=== Begin Enclosure ===
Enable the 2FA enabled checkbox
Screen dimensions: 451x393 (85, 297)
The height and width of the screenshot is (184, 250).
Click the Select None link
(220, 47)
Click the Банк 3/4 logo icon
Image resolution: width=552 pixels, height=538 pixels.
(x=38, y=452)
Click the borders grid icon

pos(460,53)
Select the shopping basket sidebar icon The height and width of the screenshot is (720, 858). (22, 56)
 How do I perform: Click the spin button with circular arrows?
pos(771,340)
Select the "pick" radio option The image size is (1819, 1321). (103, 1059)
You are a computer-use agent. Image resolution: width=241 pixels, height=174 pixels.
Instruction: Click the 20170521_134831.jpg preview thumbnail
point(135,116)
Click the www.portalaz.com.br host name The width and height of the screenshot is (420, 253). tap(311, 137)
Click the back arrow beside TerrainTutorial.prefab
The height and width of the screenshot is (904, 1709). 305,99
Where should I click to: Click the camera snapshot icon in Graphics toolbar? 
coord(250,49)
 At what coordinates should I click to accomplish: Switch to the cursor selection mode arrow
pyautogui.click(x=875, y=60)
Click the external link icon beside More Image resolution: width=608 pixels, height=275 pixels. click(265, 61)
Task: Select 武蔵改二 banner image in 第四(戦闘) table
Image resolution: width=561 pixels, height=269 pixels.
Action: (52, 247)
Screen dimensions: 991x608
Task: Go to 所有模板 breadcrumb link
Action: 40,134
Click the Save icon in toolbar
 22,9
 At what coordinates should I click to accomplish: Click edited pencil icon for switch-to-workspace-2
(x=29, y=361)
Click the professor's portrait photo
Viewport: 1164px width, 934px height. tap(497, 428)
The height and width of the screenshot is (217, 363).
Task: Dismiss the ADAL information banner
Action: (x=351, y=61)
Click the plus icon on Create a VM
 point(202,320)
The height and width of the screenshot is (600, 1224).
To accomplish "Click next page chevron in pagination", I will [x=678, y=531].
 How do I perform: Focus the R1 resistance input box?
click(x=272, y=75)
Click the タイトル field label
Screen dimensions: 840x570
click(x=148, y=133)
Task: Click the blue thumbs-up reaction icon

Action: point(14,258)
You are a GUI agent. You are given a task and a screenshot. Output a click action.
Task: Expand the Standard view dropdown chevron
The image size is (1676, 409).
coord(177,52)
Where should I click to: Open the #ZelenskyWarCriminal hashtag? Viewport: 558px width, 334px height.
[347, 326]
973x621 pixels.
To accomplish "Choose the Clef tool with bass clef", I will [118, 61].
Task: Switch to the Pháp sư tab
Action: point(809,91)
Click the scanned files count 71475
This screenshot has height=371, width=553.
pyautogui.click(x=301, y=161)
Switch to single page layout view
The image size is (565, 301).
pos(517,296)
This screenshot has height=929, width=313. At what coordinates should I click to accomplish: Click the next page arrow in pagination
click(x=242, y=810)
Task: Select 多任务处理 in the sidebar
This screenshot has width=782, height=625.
=== End Enclosure ===
Description of the task -
Retype every line of the listing above exactly as given.

Written response -
Enable the 2FA enabled checkbox
Screen dimensions: 451x393 (85, 297)
The height and width of the screenshot is (184, 250).
Click the Select None link
(220, 47)
Click the Банк 3/4 logo icon
Image resolution: width=552 pixels, height=538 pixels.
(x=38, y=452)
Click the borders grid icon

pos(460,53)
Select the shopping basket sidebar icon The height and width of the screenshot is (720, 858). (22, 56)
 How do I perform: Click the spin button with circular arrows?
pos(771,340)
Select the "pick" radio option The image size is (1819, 1321). (103, 1059)
You are a computer-use agent. Image resolution: width=241 pixels, height=174 pixels.
Instruction: Click the 20170521_134831.jpg preview thumbnail
point(135,116)
Click the www.portalaz.com.br host name The width and height of the screenshot is (420, 253). tap(311, 137)
Click the back arrow beside TerrainTutorial.prefab
The height and width of the screenshot is (904, 1709). 305,99
Where should I click to: Click the camera snapshot icon in Graphics toolbar? 
coord(250,49)
 At what coordinates should I click to accomplish: Switch to the cursor selection mode arrow
pyautogui.click(x=875, y=60)
Click the external link icon beside More Image resolution: width=608 pixels, height=275 pixels. click(265, 61)
Task: Select 武蔵改二 banner image in 第四(戦闘) table
Image resolution: width=561 pixels, height=269 pixels.
Action: (52, 247)
Screen dimensions: 991x608
Task: Go to 所有模板 breadcrumb link
Action: 40,134
Click the Save icon in toolbar
 22,9
 At what coordinates should I click to accomplish: Click edited pencil icon for switch-to-workspace-2
(x=29, y=361)
Click the professor's portrait photo
Viewport: 1164px width, 934px height. tap(497, 428)
The height and width of the screenshot is (217, 363).
Task: Dismiss the ADAL information banner
Action: (x=351, y=61)
Click the plus icon on Create a VM
 point(202,320)
The height and width of the screenshot is (600, 1224).
To accomplish "Click next page chevron in pagination", I will [x=678, y=531].
 How do I perform: Focus the R1 resistance input box?
click(x=272, y=75)
Click the タイトル field label
Screen dimensions: 840x570
click(x=148, y=133)
Task: Click the blue thumbs-up reaction icon

Action: point(14,258)
You are a GUI agent. You are given a task and a screenshot. Output a click action.
Task: Expand the Standard view dropdown chevron
The image size is (1676, 409).
coord(177,52)
Where should I click to: Open the #ZelenskyWarCriminal hashtag? Viewport: 558px width, 334px height.
[347, 326]
973x621 pixels.
To accomplish "Choose the Clef tool with bass clef", I will [118, 61].
Task: Switch to the Pháp sư tab
Action: point(809,91)
Click the scanned files count 71475
This screenshot has height=371, width=553.
pyautogui.click(x=301, y=161)
Switch to single page layout view
The image size is (565, 301).
pos(517,296)
This screenshot has height=929, width=313. At what coordinates should I click to accomplish: Click the next page arrow in pagination
click(x=242, y=810)
Task: Select 多任务处理 in the sidebar
This screenshot has width=782, height=625.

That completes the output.